Prietenii lui îl* înrâuresc *și acum a început să se interese mai mult despre sport.
Limba franceză a fost* înrâurit* de dialectele germanice în regiunea.

Thank you in advance.


----------



## farscape

1. Please check out the definitions of the verb a înrâuri from the most important Romanian dictionaries here (dexonline.ro) It's not a very common word these days.

2. Don't know how you got your examples but they contain some serious grammar and lexical mistakes to begin with. In all cases other words/expressions would be used to convey the same message in today's language. A simple fix would be to replace a înrâuri with a influența:

 - (just a posibility, the intended meaning is lost to me, might as well be Influența poporului asupra guvernului, hard for me to tell based on the original context) Influența guvernului asupra poporul se observă în tendințele noi de cumpărături (still doesn't sound right)
- Prietenii lui îl influențează și acum a început să se intereseze mai mult de(spre) sport (a bit awkward but it's passable)
- Limba franceză a fost influențată de dialectele germanice în regiunea... (Or din regiune, again hard to tell based on the original context).

Let's be mindful of the rule of one topic per discussion thread - I will not comment on the mistakes I fixed in the text quoted above (new threads would have to be opened for that, if need be).

Best,
.


----------



## 123xyz

> 1. Please check out the definitions of the verb a înrâuri from the most important Romanian dictionaries here (dexonline.ro) It's not a very common word these days.

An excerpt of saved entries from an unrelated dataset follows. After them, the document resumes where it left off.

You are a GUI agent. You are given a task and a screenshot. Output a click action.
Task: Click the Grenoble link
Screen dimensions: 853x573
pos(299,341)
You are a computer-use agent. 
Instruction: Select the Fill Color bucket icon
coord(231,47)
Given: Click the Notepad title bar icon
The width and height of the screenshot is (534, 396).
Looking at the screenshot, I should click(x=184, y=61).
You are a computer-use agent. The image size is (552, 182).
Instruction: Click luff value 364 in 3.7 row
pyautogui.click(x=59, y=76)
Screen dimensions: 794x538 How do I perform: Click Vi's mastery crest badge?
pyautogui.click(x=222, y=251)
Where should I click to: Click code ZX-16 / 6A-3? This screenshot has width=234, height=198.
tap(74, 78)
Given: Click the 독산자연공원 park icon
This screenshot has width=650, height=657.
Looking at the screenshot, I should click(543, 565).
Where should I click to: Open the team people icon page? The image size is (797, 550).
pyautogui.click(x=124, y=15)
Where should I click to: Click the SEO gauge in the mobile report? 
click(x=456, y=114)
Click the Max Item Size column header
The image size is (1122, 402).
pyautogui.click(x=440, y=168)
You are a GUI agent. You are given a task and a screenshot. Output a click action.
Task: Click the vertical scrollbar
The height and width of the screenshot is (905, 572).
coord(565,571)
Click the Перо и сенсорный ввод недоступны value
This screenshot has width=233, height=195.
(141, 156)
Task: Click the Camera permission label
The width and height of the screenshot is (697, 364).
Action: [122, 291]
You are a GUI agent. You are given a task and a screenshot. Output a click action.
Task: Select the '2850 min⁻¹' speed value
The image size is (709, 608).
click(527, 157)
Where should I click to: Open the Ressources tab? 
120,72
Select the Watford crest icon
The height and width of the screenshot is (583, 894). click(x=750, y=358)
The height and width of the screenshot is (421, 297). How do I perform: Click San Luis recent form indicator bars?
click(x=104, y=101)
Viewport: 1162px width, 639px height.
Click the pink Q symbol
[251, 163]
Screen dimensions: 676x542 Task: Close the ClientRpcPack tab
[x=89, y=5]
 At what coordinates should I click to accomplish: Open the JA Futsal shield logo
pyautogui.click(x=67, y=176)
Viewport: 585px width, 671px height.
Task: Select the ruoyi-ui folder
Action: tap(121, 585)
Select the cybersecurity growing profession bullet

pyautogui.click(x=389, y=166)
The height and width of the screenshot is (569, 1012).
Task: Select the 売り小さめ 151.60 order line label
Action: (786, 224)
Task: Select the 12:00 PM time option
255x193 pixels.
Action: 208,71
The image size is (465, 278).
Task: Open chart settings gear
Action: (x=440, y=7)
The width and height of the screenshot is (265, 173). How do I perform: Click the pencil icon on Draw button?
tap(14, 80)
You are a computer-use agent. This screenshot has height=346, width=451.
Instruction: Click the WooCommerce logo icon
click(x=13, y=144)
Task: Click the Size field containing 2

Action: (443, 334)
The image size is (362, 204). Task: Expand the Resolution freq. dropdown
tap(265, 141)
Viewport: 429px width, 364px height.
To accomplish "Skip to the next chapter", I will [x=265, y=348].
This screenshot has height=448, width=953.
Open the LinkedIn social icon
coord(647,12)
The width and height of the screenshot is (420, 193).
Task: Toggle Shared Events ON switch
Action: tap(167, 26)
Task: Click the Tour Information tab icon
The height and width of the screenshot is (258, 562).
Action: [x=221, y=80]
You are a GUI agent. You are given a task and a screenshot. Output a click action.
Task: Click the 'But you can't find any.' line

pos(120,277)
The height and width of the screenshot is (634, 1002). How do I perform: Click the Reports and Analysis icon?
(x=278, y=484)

I already checked the definition in DEX - in fact, that's where I found it before making this post. Anyway, why would you tell me to check there? My question was never about the meaning of the word but about its popularity nowadays. This, in turn, is not addressed in DEX, just as it isn't addressed at www.hallo.ro or www.ro-en.ro - all three dictionaries merely provide definitions/translations.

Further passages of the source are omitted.